You can compete with free

Via the Freakonomics blog, Canadian musician Jane Siberry lets fans downloading songs choose whether to pay, and how much. There are four options for every song: A gift from Jane ($0), Standard price (whatever it would sell for on regular services, usually $0.99), Pay now (prompting the user to enter a price), or Pay later (allowing a free download and asking for money later).

Jane also posts statistics for individual songs and aggregate. The most people (46%) choose to pay later, and 14% pay more than the suggested price, while only 8% pay less. While record companies insist that putting downloaders in jail is the only way to get people to pay for goods of value, respect, at least in this case, can do a lot.

Not only are Canadians really good musicians, they seem to be more sensible about copyright, too.

posted on May 3, 2006 9:48 pm (1 comment)

Good enough for me

Some very creative folks remixed the V for Vendetta trailer and Sesame Street to create this phenomenally clever parody, "C for Cookie".

Watch it, it's hilarious.

(But I can't help but think: in a world where all computers are crippled so that they can't modify downloaded digital content, or where no rights exist to use trademarks even in fair use, this act of creativity might be impossible or illegal, and might we end up living in Sutler's or Oscar's world after all?)

posted on Apr 28, 2006 8:41 pm (comment)

Dear Jon

Nice job hosting the Oscars, but what was up with the repeated refences to "pirating" and "stealing" music and movies? Did AMPAS put you up to it? Did they say, Jon, you can make whatever jokes you want, but you have to make sure to slip in our political positions on copyright as well. It feels really slimy.

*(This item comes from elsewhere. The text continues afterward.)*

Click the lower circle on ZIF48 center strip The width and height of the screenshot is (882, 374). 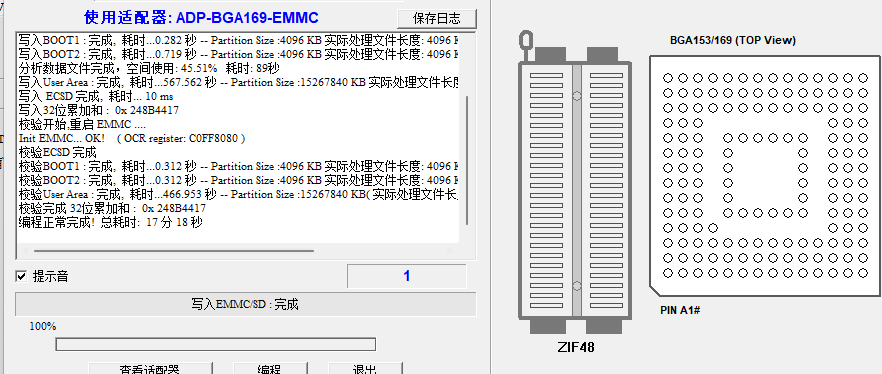point(577,286)
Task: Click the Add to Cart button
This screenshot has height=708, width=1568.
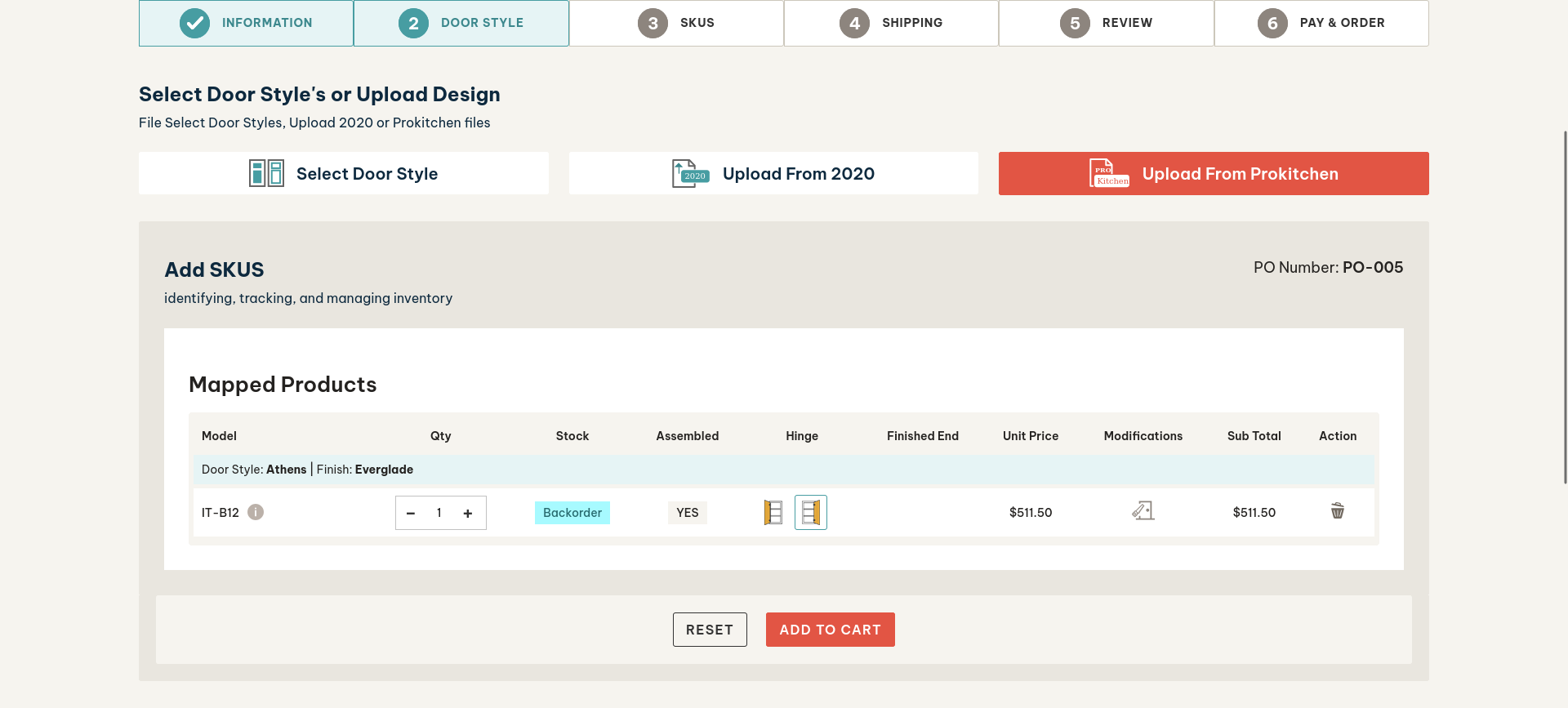Action: 830,630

It's fine for moviemakers to make social comment with their craft (this year's movies did in spades), and I guess the whole point of the Oscars is to generate more viewership for the movie industry, but for the industry to use the awards show to promote its own profit agenda is like the press writing biased articles about their own business disputes, the way the AP published an article entitled "Democrats caught in own Web spinning after chiding GOP" about a little disagreement over the NY State Democratic Committee's use of news on its Web site.

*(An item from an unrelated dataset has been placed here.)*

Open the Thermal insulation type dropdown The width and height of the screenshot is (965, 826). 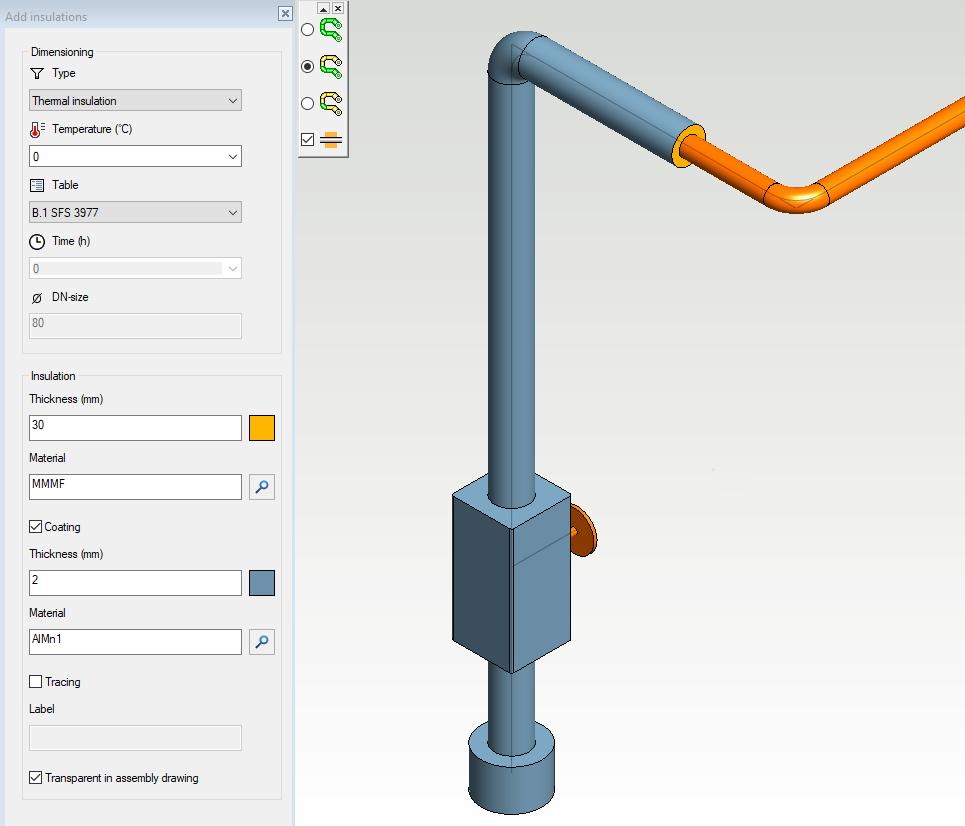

They also managed to slip in a dig or two about how everyone ought to watch movies on the big screen (where they make more profit). Can't the movie industry celebrate filmmaking and resist lobbying at the same time?

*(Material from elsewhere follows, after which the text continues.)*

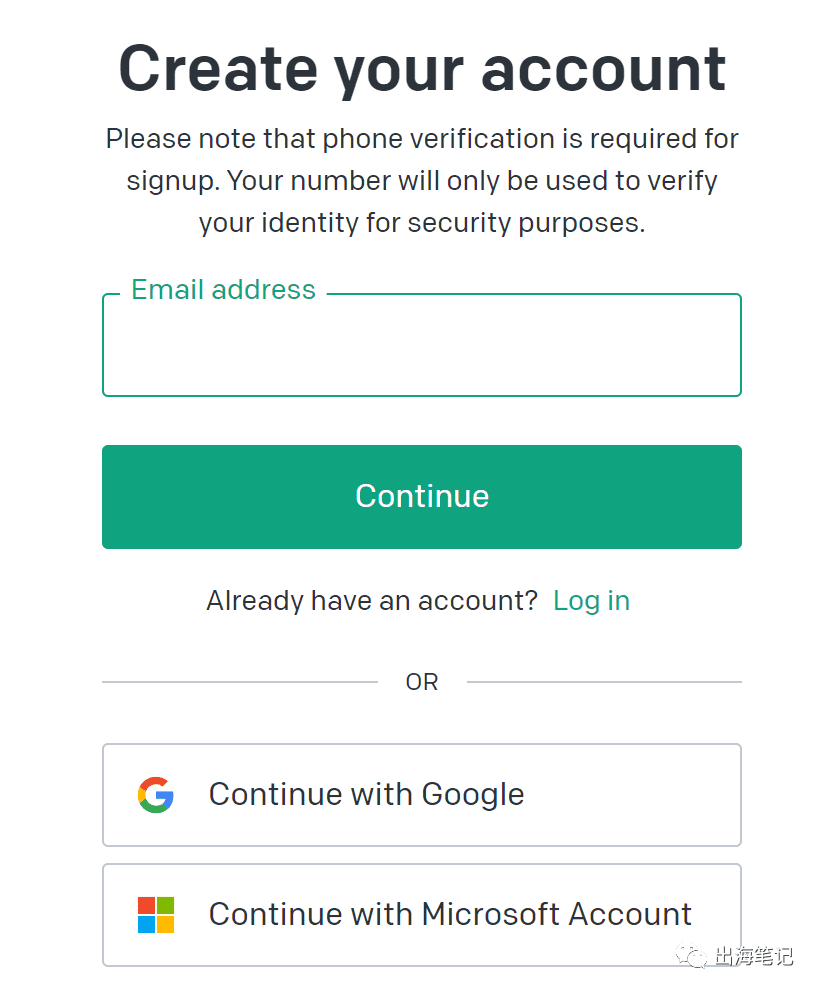Click the green Email address label
The image size is (820, 992).
click(x=223, y=290)
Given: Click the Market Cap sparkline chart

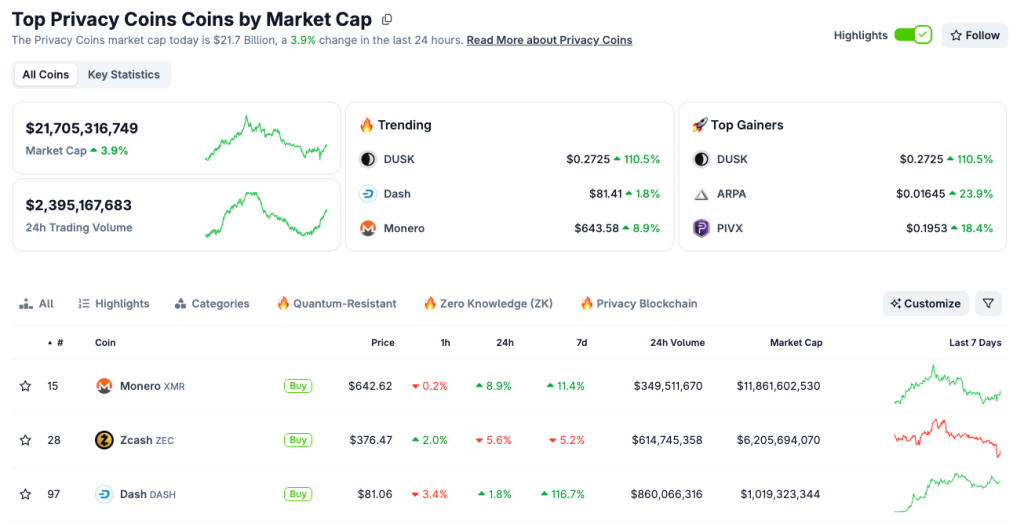Looking at the screenshot, I should (265, 138).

posted on Mar 6, 2006 12:37 am (1 comment)

Your Senator Needs an iPod

Your Senator Needs an iPod
Last week, the U.S. Senate Committee on Commerce, Science, and Transportation held a hearing on the "Broadcast Flag" and "Audio Flag," a set of proposals by the MPAA and RIAA that would stifle innovation by giving content holders a virtual veto over new technologies and existing user rights.

But Senator Stevens, the 82-year old committee chairman from Alaska, surprised the audience by announcing that his daughter had bought him an iPod, and suddenly Stevens had a much greater understanding of the many ways innovative technology can create choice for consumers. Content industry representatives at the hearing found themselves answering much tougher questions than they typically receive.

When I read about this in ths news, I immediately, thought, wouldn't it be great if more Senators owned iPods? Someone should give them to the Senators on the committee! Rather than wait for every Senator's daughter, over the weekend the team at IPac put together a campaign Your Senator Needs an iPod to raise money to buy a video iPod for the campaigns of Senators who work on legislation affecting technology. We're going to pre-load each one with examples of the cultural richness made possible by sharing and collaboration - public domain content, Creative Commons content, and audio messages about the importance of balanced copyright policy. It will be engraved with the words "listen to the people." And it will arrive at each Senator's campaign office with a letter of explanation and a list of all the people who helped pay for it.

The campaign went up Tuesday with a link on Boing Boing, and quickly spread through the blogosphere with links on Fark, Engadget, Ars Technica, Digg, and many other blogs, especially Apple enthusiast blogs everywhere (makes sense).

So far, we've raised enough for 4 iPods and are almost up to a fifth.